Il a quelques mois, alors que la grisaille liménienne nous quittait toute envie de mettre un doigt de pied dehors, désespéré à l’idée de trouver un film intéressant parmi les 465 suggestions de Netflix, nous sommes tombé sur le film documentaire « The eagle huntress » (la jeune fille et son aigle).
– Ca te branche ça ?
– C’est quoi ?
– On dirait une espèce de documentaire sur une jeune fille qui élève un aigle
– Mouai
– Ca peut être sympa, c’est en Mongolie
– Ca dure longtemps ?
– 1h30
– ok, pourquoi pas
Le pitch
Aisholpan, une jeune fille Kazakh de la région de l’Altaï en Mongolie a un rêve : devenir chasseuse à l’aigle. Depuis des générations, les hommes de sa famille sont des chasseurs et elle souhaite suivre leurs traces. Mais voilà, chasseur à l’aigle, c’est pour les hommes et la route s’avère semée d’embûches !
Comment Aisholpan parviendra-t-elle, avec l’aide de son père, à accomplir son rêve et participer au championnat du Festival annuel des Aigles royaux ?
Un peu mielleux vu comme ça, mais, malgré les polémiques qui ont entouré sa sortie, le film donne un bon aperçu de cette tradition ancestrale et surtout de la beauté des paysages de Mongolie.
Voici en bref ce qui nous décida à regarder ce documentaire (que je recommande chaudement au demeurant) et qui a suscité chez nous une certaine curiosité pour ce moment de culture Kazakh qu’est le festival. On a cherché les dates pour 2018, et voilà comment on se retrouve finalement dans la petite ville d’Ölgi, au fin fond de la Mongolie Occidentale, pour assister à la 19ème édition du « Golden eagle festival ».
Pour bien comprendre de quoi il s’agit, ce festival est une espèce de championnat étalé sur deux jours et comportant plusieurs types d’épreuves. Lancé en 1999, pour promouvoir les traditions Kazakh il a depuis contribué à les faire connaître et, de fait, participé à leur préservation.

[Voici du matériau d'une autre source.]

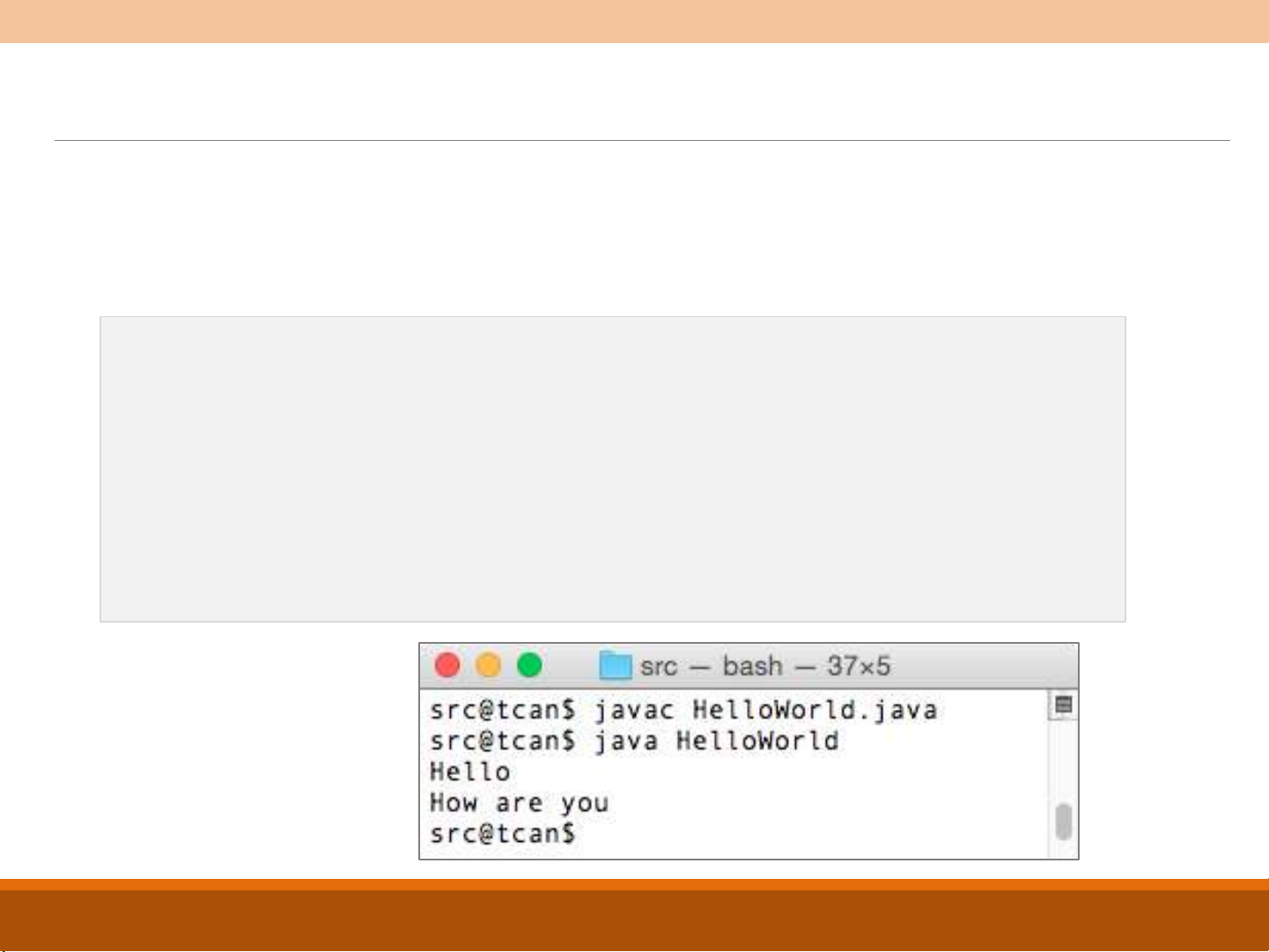Screen dimensions: 1269x952
Task: Click the src text in the window title
Action: tap(659, 666)
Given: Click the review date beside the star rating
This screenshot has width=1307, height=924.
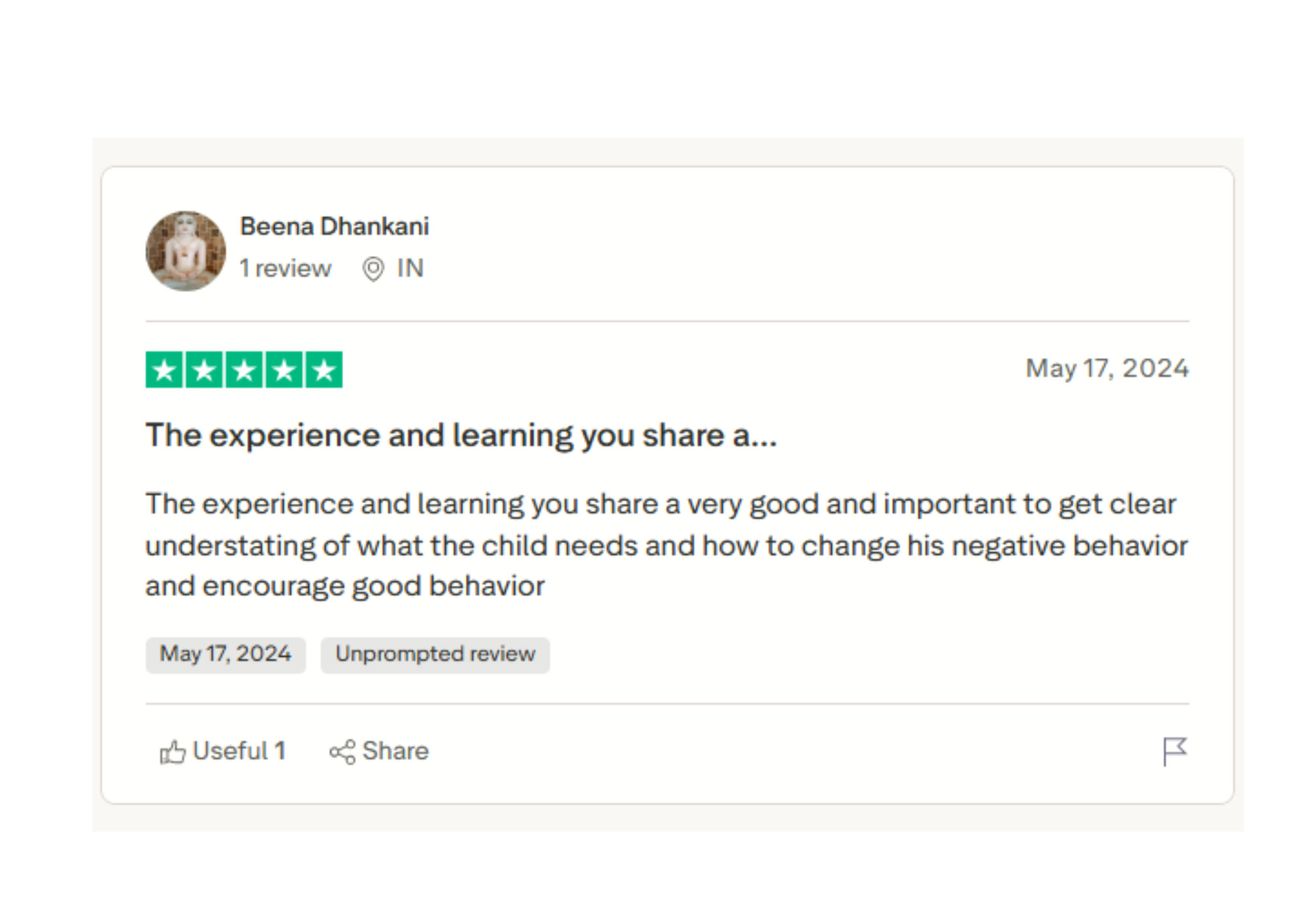Looking at the screenshot, I should click(x=1107, y=369).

Le point d’orgue de l’événement étant bien évidemment la compétition des chasseurs à l’aigle. Ou des chasseurs Kazakhs (Burkitshi) doivent faire la démonstration de la qualité de l’élevage de leur aigle pour la chasse.
Le programme 2018
Jour 1 :
-
Parade
Défilé de l’ensemble des participants
-
L’appel de l’aigle
Le chasseur choisi une « zone d’atterrissage » que l’aigle, situé en haut d’une colline voisine, doit rejoindre. Le nombre de point marqué dépend de l’éloignement de la zone choisie et de la rapidité de l’aigle à rejoindre son maître.
-
Course de chameaux
C’est une course mais avec… des chameaux ! C’est un peu le bordel (les montures ne sont pas super disciplinées) mais c’est assez marrant à voir.
-
Kyz Kuar (“La chasse de la femme »)
Une femme et un homme font la course à cheval. L’homme, qui convoite la femme, tente de s’en rapprocher pendant que celle-ci essaye de l’éloigner à coup de fouet… on n’est loin des rendez-vous Tinder !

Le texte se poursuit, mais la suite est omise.